= Curiñancu =

Curiñancu or Curignancu, Mapuche Toqui from 1766–1774 who led the Mapuche uprising of 1766.

Captain General, Antonio de Guill y Gonzaga, undertook a fantastic scheme to gather the Araucanians into cities, despite their well-known loathing of city life. The outcome of this scheme was a renewal of the war with the Mapuche. They elected Curiñancu toqui and prepared for hostilities in case the Spaniards should persist in this course. Two or three cities were begun, but the Mapuche demanded tools with which to work, offered all manner of excuses for the purpose of delaying the enterprise, and finally, these efforts failing to dissuade the Spaniards from the undertaking, they slew their superintendents and besieged the quartermaster in his camp.
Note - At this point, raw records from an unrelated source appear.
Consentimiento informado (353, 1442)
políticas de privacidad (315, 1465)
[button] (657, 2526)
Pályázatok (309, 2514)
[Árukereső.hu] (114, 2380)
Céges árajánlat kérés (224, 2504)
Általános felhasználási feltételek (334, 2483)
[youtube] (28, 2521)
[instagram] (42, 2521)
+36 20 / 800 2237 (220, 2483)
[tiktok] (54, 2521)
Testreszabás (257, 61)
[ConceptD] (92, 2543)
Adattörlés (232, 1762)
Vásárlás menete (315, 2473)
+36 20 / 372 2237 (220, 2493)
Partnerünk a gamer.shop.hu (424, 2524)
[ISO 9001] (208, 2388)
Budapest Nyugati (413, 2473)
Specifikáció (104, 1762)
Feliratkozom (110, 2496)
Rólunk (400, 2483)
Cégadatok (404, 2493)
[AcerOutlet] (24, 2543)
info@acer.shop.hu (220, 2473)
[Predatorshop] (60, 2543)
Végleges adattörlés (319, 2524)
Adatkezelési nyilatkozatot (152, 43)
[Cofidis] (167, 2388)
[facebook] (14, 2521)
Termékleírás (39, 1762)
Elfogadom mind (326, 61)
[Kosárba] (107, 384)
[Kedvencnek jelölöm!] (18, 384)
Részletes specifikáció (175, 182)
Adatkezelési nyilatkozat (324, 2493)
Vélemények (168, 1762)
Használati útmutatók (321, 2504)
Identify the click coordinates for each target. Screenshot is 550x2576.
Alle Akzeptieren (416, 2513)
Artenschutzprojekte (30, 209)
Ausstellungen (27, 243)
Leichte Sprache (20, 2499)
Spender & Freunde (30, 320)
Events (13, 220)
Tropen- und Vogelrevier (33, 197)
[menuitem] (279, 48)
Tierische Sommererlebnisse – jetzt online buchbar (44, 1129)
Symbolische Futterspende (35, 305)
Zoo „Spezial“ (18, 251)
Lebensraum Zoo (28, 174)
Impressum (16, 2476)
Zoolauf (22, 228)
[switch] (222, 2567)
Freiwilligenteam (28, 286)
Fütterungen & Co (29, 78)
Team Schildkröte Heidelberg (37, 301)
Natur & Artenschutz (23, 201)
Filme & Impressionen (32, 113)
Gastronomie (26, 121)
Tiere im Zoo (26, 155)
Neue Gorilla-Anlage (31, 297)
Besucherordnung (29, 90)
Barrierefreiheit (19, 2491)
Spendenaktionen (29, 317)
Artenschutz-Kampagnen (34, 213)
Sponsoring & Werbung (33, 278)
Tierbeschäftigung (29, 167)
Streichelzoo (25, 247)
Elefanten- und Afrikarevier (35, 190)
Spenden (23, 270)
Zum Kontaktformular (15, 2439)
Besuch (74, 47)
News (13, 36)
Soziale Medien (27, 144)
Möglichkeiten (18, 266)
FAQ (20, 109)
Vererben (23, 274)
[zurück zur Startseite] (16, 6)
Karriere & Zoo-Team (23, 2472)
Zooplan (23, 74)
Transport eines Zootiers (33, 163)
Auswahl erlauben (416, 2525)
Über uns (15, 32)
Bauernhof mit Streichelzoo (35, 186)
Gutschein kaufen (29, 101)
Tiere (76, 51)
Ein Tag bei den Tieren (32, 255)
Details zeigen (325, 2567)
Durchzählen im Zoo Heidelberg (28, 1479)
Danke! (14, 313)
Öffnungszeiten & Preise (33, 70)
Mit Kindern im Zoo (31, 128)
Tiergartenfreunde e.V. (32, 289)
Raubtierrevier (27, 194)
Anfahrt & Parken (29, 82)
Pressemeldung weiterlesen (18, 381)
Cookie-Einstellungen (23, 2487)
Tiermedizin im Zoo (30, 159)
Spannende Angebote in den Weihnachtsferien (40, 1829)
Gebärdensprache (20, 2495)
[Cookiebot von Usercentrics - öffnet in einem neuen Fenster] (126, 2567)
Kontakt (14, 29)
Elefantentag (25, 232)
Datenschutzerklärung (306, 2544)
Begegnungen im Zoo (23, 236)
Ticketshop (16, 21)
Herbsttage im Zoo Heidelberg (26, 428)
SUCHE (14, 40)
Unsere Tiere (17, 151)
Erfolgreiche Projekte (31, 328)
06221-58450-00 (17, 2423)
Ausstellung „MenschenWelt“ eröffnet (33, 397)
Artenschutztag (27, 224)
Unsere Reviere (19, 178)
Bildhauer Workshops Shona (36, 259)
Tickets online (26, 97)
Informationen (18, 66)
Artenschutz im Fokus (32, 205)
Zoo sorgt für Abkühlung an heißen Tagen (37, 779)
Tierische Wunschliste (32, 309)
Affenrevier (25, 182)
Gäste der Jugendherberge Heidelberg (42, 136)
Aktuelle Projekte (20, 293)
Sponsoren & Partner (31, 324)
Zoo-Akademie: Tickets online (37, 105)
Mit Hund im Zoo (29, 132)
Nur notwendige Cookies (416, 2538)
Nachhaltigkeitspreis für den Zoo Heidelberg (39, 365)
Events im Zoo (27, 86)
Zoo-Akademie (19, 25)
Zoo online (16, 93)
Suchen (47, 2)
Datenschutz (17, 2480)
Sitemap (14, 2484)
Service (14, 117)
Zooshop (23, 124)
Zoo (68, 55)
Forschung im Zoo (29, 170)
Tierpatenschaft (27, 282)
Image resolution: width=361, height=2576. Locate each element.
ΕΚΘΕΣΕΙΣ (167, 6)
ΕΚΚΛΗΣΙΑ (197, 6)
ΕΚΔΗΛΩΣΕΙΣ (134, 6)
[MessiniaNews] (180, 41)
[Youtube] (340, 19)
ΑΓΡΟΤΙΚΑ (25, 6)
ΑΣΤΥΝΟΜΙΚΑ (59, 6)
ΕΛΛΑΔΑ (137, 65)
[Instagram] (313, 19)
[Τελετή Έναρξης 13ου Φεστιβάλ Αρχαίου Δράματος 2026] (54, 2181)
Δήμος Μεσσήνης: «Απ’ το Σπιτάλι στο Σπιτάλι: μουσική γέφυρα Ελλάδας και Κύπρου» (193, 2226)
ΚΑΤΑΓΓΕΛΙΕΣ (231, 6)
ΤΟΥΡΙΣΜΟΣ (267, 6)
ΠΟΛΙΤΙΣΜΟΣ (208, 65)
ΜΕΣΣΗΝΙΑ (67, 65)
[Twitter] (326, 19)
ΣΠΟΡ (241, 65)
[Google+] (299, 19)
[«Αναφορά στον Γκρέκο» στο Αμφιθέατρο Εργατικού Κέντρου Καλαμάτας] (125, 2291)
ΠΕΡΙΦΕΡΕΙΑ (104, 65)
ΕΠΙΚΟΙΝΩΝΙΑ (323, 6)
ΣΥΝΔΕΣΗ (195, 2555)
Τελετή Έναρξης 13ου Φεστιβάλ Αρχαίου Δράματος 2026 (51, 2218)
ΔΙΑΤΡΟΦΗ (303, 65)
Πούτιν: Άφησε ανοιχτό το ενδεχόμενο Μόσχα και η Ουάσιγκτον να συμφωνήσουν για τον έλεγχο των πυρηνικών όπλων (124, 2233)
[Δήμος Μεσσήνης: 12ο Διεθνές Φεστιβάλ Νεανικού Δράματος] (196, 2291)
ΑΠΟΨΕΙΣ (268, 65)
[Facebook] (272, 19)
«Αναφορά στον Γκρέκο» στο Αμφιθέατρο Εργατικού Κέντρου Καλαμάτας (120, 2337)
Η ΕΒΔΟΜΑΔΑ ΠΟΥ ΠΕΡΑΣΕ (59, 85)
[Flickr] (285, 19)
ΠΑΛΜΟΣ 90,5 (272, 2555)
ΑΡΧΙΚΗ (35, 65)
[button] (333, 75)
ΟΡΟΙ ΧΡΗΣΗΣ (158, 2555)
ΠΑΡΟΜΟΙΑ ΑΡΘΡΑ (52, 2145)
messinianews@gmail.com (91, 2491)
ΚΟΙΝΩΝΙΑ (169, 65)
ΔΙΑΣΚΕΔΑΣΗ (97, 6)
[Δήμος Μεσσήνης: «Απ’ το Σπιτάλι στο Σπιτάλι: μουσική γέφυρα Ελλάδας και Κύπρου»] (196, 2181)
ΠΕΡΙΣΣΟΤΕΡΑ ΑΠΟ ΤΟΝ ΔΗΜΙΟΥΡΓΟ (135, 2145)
Governor Guill y Gonzaga retaliated by forming an alliance with the Pehuenches. Curiñancu, ended this treasonous alliance with a sudden assault on the Pehuenches, routing them in battle. He captured their leader, Coliguna, Curiñancu executed him.

Gonzaga soon died, following the failure to accomplish his scheme, and Juan de Balmaseda y Censano Beltrán governed for a short time until Francisco Javier de Morales y Castejón de Arrollo succeeded to the governorship. The war with the Araucanians continued. Curiñancu and his vice toqui, Leviantu, constantly raided in Spanish territory, defeating the Spaniards occasionally.

By 1773, the war with the Mapuche had cost Spain over a million and a half dollars. Agustín de Jáuregui y Aldecoa finally agreed to a treaty in the Parliament of Tapihue (1774) which reaffirmed the old treaties of Quillin and Negrete, and Curiñancu exacted a further concession, that the Araucanians would be permitted to keep an embassy in Santiago, like any other independent nation.